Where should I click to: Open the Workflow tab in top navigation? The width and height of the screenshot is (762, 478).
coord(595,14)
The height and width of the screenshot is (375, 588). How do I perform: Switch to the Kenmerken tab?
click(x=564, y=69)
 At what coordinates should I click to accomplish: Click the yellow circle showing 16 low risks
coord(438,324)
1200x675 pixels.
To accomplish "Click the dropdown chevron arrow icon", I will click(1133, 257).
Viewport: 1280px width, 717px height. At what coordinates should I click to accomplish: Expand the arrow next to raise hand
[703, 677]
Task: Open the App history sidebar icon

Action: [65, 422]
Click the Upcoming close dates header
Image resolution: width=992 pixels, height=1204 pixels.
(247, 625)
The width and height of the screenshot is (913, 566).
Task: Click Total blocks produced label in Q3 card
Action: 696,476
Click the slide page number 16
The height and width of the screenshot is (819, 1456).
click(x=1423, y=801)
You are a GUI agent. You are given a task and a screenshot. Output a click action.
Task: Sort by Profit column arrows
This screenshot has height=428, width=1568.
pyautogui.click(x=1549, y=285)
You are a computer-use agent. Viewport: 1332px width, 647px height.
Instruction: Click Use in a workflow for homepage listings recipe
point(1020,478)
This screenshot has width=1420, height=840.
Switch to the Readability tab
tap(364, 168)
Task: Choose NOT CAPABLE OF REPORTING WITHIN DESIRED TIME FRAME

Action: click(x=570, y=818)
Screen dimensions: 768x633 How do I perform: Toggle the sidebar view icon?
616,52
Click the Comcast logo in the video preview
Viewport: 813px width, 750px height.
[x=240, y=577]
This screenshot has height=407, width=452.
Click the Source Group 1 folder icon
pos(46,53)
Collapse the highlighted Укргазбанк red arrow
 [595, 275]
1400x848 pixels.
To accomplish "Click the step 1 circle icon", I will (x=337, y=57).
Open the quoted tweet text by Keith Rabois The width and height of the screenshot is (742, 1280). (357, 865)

=== Problem description ===
Please restate the records word for word. Go from the first line to the line with "Click the Upcoming close dates header" and include both.

=== Answer space ===
Where should I click to: Open the Workflow tab in top navigation? The width and height of the screenshot is (762, 478).
coord(595,14)
The height and width of the screenshot is (375, 588). How do I perform: Switch to the Kenmerken tab?
click(x=564, y=69)
 At what coordinates should I click to accomplish: Click the yellow circle showing 16 low risks
coord(438,324)
1200x675 pixels.
To accomplish "Click the dropdown chevron arrow icon", I will click(1133, 257).
Viewport: 1280px width, 717px height. At what coordinates should I click to accomplish: Expand the arrow next to raise hand
[703, 677]
Task: Open the App history sidebar icon

Action: [65, 422]
Click the Upcoming close dates header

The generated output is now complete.